Voyeurism (Offences) Act 2019
- Parliament of the United Kingdom
- Long title: An Act to make certain acts of voyeurism an offence, and for connected purposes.
- Citation: 2019 c. 2
- Introduced by: David Gauke (Commons) Richard Keen, Baron Keen of Elie (Lords)
- Territorial extent: England and Wales

Dates
- Royal assent: 12 February 2019
- Commencement: 12 April 2019

Other legislation
- Amends: Children and Young Persons Act 1933; Sexual Offences Act 2003; Criminal Justice Act 2003; Modern Slavery Act 2015;

Status: Amended

History of passage through Parliament

Text of statute as originally enacted

Text of the Voyeurism (Offences) Act 2019 as in force today (including any amendments) within the United Kingdom, from legislation.gov.uk.

= Voyeurism (Offences) Act 2019 =

British law criminalised upskirting

The Voyeurism (Offences) Act 2019 (c. 2) is an act of the Parliament of the United Kingdom which amends the Sexual Offences Act 2003 to make upskirting a specific offence of voyeurism. The act came into force on 12 April 2019.

==Provisions==

For the purposes of the act, the relevant offence is committed by creating images of, or operating equipment to view, genitals, buttocks or underwear beneath clothing where they would not normally be visible, for the purpose of sexual gratification or to cause humiliation, alarm or distress. The maximum sentence for the offence is two years' imprisonment and in the more serious sexual cases those convicted are added to the Violent and Sex Offender Register.

==Background==
Before 2019, there was no specific law against upskirting in England and Wales. When upskirting took place in public, it was outside the scope of the offence of voyeurism under the Sexual Offences Act 2003. Nevertheless, prosecutions for upskirting were occasionally brought alleging the common law offence of outraging public decency, which requires the presence of at least two other people and for the act to be done in a public place.

In August 2017, Gina Martin, who was upskirted at a music festival, began a campaign to reopen her case after the police closed it; Martin's case ignited a public debate over the legality of upskirting in England and Wales. The opposition Labour Party backed her petition, which attracted over 58,000 signatures, to make the practice of upskirting illegal under the Sexual Offences Act. A freedom of information request revealed that between 2015 and 2017 there were 11 charges related to upskirting in England and Wales, but that only 15 out of 44 police forces held specific relevant records.

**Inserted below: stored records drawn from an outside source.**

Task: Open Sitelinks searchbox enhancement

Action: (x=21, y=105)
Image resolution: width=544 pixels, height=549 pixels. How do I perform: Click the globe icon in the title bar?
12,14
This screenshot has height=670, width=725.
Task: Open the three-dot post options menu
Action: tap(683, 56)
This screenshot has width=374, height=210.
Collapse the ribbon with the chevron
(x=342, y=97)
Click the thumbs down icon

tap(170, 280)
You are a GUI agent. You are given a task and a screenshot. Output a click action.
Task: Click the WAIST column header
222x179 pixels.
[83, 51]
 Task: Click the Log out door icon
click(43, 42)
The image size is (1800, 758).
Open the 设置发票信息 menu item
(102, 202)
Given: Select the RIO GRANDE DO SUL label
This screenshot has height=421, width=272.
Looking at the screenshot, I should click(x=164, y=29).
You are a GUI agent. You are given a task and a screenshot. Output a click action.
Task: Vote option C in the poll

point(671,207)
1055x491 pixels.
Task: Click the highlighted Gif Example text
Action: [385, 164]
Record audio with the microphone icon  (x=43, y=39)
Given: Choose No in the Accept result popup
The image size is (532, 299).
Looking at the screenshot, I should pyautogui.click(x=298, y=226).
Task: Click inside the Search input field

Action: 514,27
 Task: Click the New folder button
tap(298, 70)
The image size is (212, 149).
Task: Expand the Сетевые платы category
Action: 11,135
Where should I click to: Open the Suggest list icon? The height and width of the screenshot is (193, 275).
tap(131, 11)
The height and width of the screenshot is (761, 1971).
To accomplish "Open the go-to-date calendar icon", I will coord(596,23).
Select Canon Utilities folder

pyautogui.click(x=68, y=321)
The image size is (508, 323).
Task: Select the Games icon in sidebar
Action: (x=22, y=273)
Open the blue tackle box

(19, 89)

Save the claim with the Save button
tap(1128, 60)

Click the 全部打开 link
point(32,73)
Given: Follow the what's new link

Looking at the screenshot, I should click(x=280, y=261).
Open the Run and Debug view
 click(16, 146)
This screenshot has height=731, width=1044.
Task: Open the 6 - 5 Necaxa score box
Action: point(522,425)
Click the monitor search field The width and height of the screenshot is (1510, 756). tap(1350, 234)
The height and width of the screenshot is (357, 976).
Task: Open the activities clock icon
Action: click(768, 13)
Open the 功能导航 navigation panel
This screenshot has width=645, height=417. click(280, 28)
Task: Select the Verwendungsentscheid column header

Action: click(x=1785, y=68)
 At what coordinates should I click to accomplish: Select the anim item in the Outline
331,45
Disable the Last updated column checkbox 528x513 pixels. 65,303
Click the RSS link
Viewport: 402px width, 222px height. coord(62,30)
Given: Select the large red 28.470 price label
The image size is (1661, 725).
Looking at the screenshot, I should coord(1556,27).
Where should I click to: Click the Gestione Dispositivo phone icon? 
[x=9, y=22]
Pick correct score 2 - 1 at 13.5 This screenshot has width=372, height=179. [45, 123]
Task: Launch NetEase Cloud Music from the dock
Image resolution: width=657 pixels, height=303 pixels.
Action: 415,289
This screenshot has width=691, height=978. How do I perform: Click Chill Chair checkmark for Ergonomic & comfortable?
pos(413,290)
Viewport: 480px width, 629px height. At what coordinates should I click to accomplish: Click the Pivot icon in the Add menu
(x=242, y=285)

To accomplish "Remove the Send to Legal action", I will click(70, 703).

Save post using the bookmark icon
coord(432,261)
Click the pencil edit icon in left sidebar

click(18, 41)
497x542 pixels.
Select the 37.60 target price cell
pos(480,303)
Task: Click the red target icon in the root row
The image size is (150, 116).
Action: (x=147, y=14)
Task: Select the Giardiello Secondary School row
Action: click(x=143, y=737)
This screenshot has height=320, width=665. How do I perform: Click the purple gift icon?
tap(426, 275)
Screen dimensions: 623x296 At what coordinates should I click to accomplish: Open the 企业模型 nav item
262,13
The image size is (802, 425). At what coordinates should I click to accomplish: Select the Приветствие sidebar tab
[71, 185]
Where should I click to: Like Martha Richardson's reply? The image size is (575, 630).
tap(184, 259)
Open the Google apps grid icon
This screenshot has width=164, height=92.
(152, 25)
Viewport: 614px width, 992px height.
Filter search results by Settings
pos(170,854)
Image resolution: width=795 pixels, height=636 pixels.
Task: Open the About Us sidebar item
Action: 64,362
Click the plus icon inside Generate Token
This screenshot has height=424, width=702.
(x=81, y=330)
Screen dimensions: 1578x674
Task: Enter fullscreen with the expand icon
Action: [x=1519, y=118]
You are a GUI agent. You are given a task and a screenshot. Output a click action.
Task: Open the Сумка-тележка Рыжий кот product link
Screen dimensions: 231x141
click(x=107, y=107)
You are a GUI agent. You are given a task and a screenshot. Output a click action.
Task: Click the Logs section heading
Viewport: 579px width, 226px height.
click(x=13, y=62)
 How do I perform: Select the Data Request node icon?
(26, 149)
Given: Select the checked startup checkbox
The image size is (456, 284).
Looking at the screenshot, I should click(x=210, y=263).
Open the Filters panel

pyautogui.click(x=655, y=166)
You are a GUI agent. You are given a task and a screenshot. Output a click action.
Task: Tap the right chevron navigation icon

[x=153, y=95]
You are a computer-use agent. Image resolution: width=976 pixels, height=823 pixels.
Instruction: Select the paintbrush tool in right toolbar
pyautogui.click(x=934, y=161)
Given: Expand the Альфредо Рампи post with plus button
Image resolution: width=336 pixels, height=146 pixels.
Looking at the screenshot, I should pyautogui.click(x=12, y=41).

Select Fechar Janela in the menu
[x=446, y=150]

The campaign to make upskirting a specific crime in England and Wales was supported by Conservative Member of Parliament (MP) Maria Miller, Chair of the Women and Equalities Committee; the End Violence Against Women Coalition; Sadiq Khan, the Mayor of London; and by others.

==Private member's bill==
On 6 March 2018, Liberal Democrat MP Wera Hobhouse presented a private member's bill to the House of Commons in support of Martin's national campaign. Justice Secretary David Gauke signalled that the government would support Hobhouse's bill, which was later supported by the Prime Minister, Theresa May. The bill was not debated at its presentation.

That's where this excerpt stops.